Peters joined Biden at the White House Wednesday for the signing and said the resolution reinstates standards to limit the release of methane, a potent climate pollutant. Former President Donald Trump dismissed those rules through an administrative action in 2020, weakening or eliminating methane capture requirements for oil and gas facilities, Peters said.
“This bill reverses a Trump-era regulation that threw out the Obama rules governing methane pollution (and) restores the Obama-era methane controls for oil and gas systems,” Peters said. “It also repeals something in the Trump rule that would have prevented us from ever regulating methane again.”
Peters said the resolution, which he introduced with Rep. Diana DeGette, D-Colo., and Rep. Conor Lamb, D-Pa., passed with bipartisan approval, including 12 Republican members of Congress and three Republican senators.
It also gained support from the natural gas industry, which sees methane reduction as necessary to remain globally competitive, he said. Three of the largest liquid natural gas importers — South Korea, Japan, and the European Union — have set goals to cut methane emissions to net-zero and demand clean gas from suppliers, including U.S. companies.
During hearings before the Energy and Commerce Committee, the oil and gas firms Occidental and British Petroleum submitted letters supporting the methane reduction measure.
“As long as our natural gas is considered dirty because we emit methane, countries around the world won’t want to buy from us,” Peters said.
Methane is part of a group of chemicals known as short-lived climate pollutants. The group includes ozone, black carbon or soot, and hydrofluorocarbons, used in air conditioning and refrigeration. These compounds don’t remain in the atmosphere as long as carbon, but have more powerful warming effects while they’re present.
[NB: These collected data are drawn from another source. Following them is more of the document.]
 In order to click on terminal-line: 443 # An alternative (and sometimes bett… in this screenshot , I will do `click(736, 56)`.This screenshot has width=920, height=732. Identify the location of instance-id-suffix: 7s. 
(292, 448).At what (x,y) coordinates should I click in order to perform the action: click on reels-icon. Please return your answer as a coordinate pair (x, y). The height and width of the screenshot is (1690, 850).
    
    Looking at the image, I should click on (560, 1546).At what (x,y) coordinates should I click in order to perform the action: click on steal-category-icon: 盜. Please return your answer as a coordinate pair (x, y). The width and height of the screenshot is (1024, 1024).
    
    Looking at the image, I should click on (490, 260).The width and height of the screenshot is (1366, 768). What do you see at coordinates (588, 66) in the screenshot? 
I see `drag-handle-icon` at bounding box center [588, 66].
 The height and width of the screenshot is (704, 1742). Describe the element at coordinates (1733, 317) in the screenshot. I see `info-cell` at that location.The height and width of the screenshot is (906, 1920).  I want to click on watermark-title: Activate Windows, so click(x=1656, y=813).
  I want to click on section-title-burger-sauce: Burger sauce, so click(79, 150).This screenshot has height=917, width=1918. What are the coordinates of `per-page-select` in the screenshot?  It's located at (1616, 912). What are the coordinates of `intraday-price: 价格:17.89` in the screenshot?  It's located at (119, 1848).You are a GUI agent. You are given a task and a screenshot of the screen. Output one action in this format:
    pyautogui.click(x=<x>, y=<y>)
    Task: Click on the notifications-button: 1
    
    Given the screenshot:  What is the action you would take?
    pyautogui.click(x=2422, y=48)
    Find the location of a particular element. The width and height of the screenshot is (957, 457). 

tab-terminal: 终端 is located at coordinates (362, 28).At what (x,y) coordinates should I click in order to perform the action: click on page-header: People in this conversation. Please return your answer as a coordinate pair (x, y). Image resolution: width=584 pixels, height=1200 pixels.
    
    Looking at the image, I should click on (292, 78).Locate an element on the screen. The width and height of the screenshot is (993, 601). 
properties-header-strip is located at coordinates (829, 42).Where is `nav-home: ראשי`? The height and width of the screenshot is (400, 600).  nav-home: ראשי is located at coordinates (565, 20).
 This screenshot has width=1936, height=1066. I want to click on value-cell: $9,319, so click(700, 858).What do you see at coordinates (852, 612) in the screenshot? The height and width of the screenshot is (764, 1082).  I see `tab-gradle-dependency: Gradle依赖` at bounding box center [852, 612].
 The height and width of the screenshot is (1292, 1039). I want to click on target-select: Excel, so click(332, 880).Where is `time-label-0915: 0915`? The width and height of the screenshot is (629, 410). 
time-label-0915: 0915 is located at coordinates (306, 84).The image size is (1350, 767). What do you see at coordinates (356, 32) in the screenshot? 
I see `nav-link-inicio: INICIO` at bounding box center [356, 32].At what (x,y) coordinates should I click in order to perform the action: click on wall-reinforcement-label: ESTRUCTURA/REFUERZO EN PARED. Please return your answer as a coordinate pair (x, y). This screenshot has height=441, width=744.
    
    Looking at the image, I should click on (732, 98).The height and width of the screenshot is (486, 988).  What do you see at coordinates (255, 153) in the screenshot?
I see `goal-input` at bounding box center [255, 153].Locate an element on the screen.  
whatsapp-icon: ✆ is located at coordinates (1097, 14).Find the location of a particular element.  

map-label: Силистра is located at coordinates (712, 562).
Methane, generated by fossil fuel production, landfills and agriculture, accounts for about a quarter of the warming produced by greenhouse gases. Cutting emissions of methane and other climate pollutants can reduce warming immediately while government and industries develop long-term carbon reduction plans, proponents say.
The Obama-era regulations restricted new sources of methane gas, but Peters said restoring those rules is just a first step toward curbing the emissions.
“The Obama rules from 2016 are good rules,” he said. “They’re not state of the art. We can do better but couldn’t do more until we got rid of this.”
On Earth Day in April, Peters introduced a separate bill, the Methane Act, which would set methane reduction standards for new and existing facilities. With recent monitoring technology available to measure emissions, the bill would establish levels for methane reductions, phase in gradually tighter standards, and let companies decide how to reach those levels. The bill will be heard in committee soon, he said.
“Since 2016 the (methane) detection technology has come a long way, so now we can measure actual releases,” Peters said. “What Europe is doing and what my bill, the Methane Act, would do is issue regulations based on performance standards ... and leave it to the industry to decide how to do it.”
Peters said he was happy to start that process with the signing event in Washington Wednesday.
“It’s one of the bigger advances we’ve made in climate since I’ve been in Congress,” he said.